* Text segment *
Location: SF Bay Area / Remote.
About Kedara
Millions of families struggle to coordinate elder care. We're building an AI-powered Care Coordination System with personalized, voice-AI Assistant that becomes a trusted partner for caregivers—assisting them with managing the care coordination burden and reducing burnout.
Our founders scaled Speech AI and NLP at MindMeld and BabbleLabs (both acquired by Cisco). We're a small team of product, AI/ML, and senior care experts.
The Role
Design and build the core backend infrastructure for the application and real-time AI inference—powering our app including voice-AI conversational assistant. You will own the overall system architecture that powers the frontend and the AI orchestration layer optimizing for latency, cost, security, reliability and human-like conversational fluidity for the conversational assistant. You will work across GCP and AWS (using each for what it does best) and manage infrastructure costs across our GCP, AWS, and Nvidia Inception credit pools.

* Work to complete *
• 1. In the Kedara text, list every quality that the system architecture is meant to be optimized for.
• 2. Reproduce everything from "Location: SF Bay" down to "and reducing burnout." in the Kedara text.
• 3. Write the next part of the Kedara text, starting after its final sentence.
The material below is unrelated to the Kedara text.

* Data for review *

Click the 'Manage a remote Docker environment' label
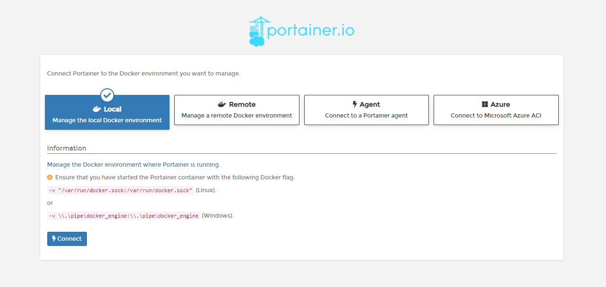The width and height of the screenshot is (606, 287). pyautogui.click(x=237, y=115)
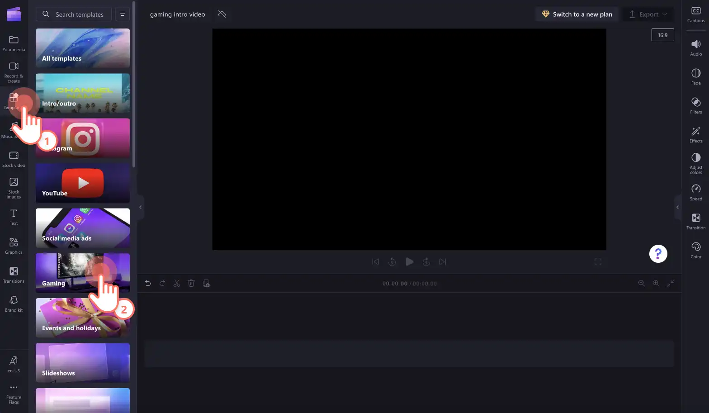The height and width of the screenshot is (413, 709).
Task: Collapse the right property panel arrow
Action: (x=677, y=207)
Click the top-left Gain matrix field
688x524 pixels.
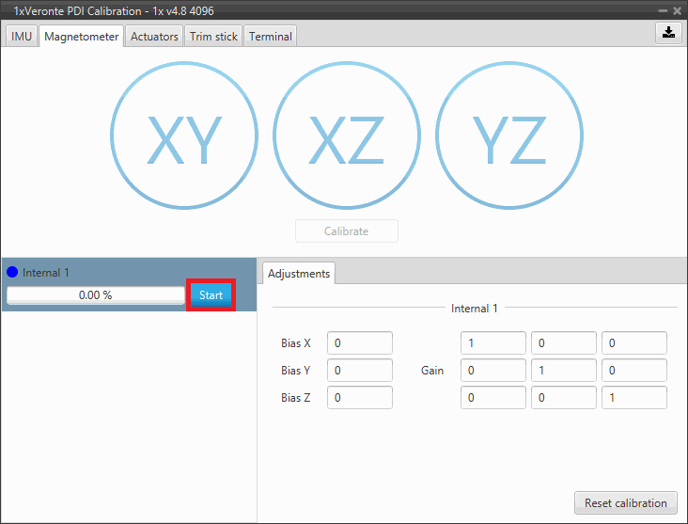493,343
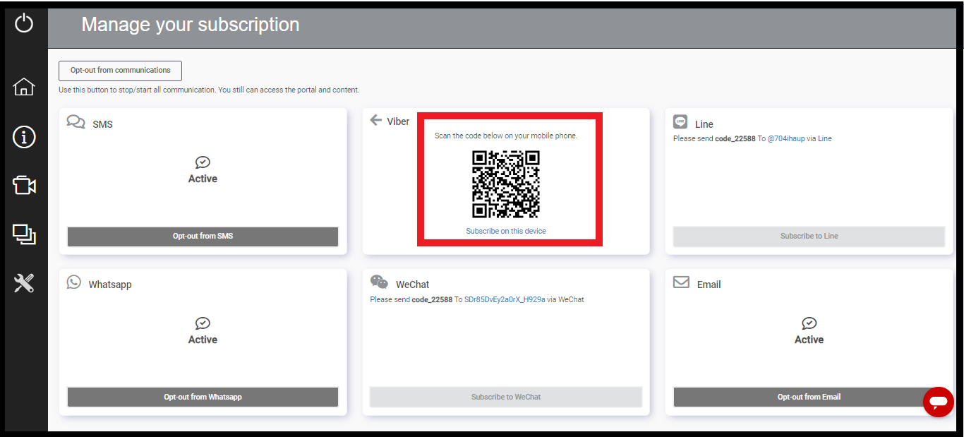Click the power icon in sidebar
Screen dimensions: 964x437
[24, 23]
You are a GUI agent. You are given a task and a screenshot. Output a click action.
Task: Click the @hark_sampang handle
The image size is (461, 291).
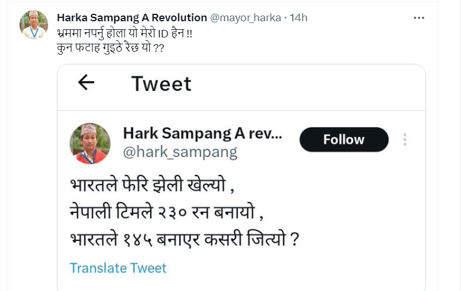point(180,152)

* Results for the exercise *
• 1. latency, cost, security, reliability, human-like conversational fluidity

• 2.
Location: SF Bay Area / Remote.
About Kedara
Millions of families struggle to coordinate elder care. We're building an AI-powered Care Coordination System with personalized, voice-AI Assistant that becomes a trusted partner for caregivers—assisting them with managing the care coordination burden and reducing burnout.

• 3.
Core Infrastructure
- Partner with frontend, product, data and AI/ML leads to translate requirements into end-to-end system architecture
- Own end-to-end delivery from design through production for reliability and scalability. [Manage cloud credits wisely across GCP and AWS — architect for cost, performance]
- Design scalable APIs serving user onboarding, data layer, identity and role based access controls
- Build security and compliance: HIPAA-compliant data handling, encryption, access controls, PHI protection
AI Inference Infrastructure
- Architecting real-time media transport layers (e.g., WebRTC or optimized WebSockets) to stream raw audio, video & image data between the mobile client and inference engine, for ultra-low latency in-app voice and video interactions
- Integrate and orchestrate different models (ASR, TTS, LLMs/SLMs, OCR etc), a multi-modal pipeline (audio/voice, video, images) and orchestration layer for “stateful agents” to coordinate complex care tasks
- Route inference between on-device models (Speech-to-Text, quick responses) and cloud LLMs (reasoning, RAG) based on latency and cost trade-offs
- Establish observability for inference quality: latency, token usage, cost per request, hallucination detection
Requirements
- 5-8+ years building distributed backend systems at scale, especially for consumer apps preferably from 0-1 in high ambiguity and high velocity environments
- AI-native, hands on with tools like Claude Code to rapidly build and expedite delivery while keeping thinking hat to ensure code quality, security and reliability for the platform.
- Strong proficiency in a systems language (eg Python) for rapid AI experimentation and implementation for high-performance and conversational fluidity.